### WHAT YOU WILL DO
Copy, word for word, the lines of the listing below from the line with "Screen dimensions: 868x385" up to and including the line with "At what coordinates". Drop the pictures.

+ + + + +

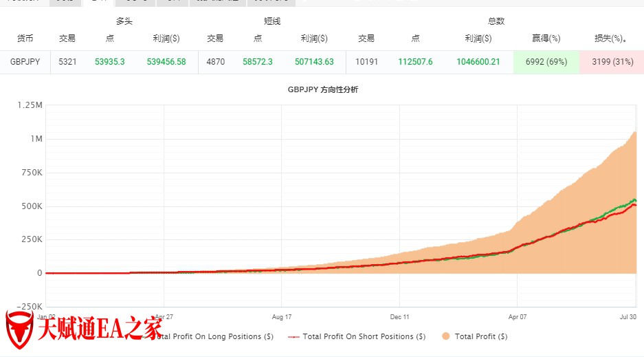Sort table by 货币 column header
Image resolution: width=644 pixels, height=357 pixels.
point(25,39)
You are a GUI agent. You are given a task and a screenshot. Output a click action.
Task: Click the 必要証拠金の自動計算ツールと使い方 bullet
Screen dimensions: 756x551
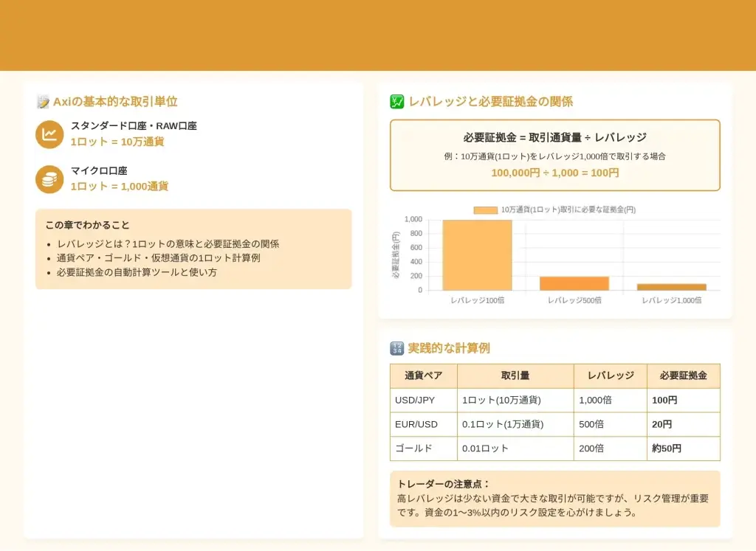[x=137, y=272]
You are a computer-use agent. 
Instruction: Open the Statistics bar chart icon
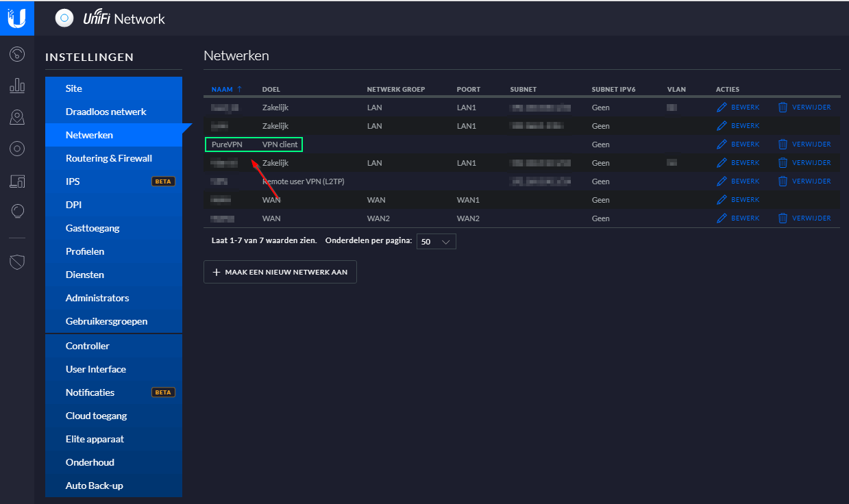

+ + + + +

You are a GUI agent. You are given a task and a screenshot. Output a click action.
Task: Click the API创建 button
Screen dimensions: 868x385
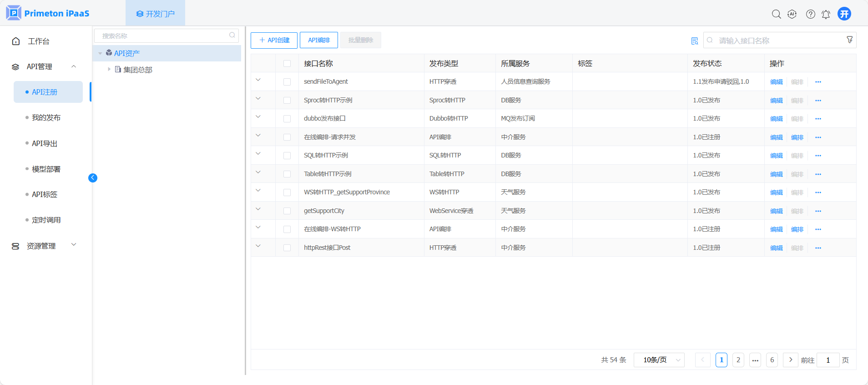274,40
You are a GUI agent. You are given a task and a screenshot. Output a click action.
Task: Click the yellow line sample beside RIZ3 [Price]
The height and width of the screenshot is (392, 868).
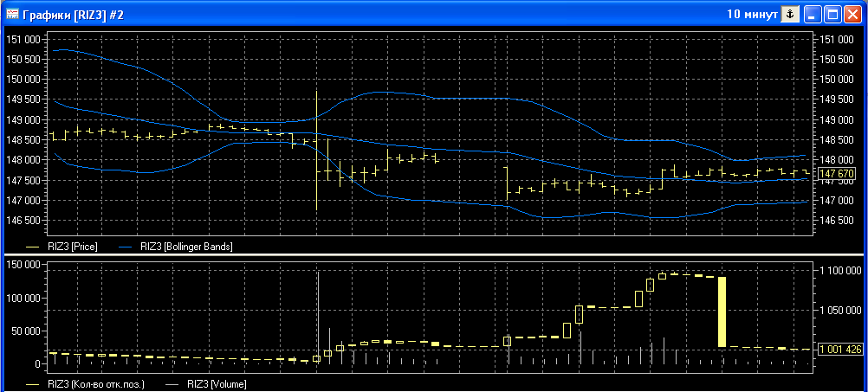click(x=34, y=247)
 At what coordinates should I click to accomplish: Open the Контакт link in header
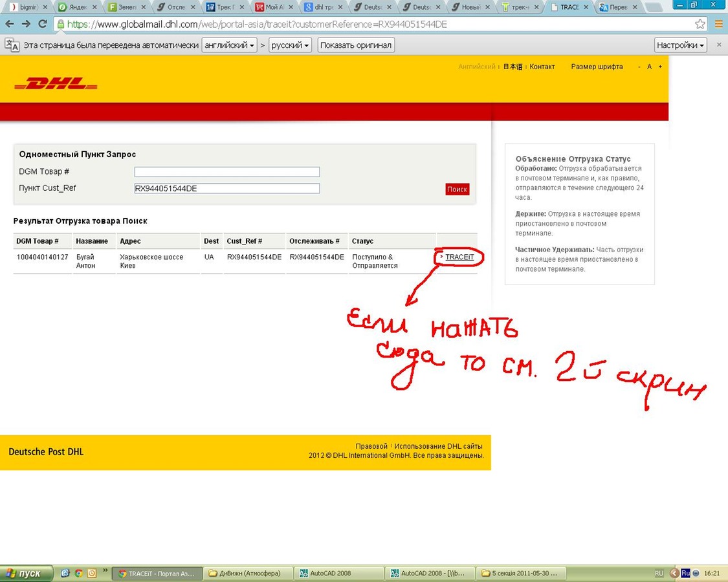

+ + + + +

### EXERCISE OUTPUT
Screen dimensions: 868x385
274,40
You are a GUI agent. You are given a task and a screenshot. Output a click action.
Task: Click the yellow line sample beside RIZ3 [Price]
The height and width of the screenshot is (392, 868).
click(x=34, y=247)
 At what coordinates should I click to accomplish: Open the Контакт link in header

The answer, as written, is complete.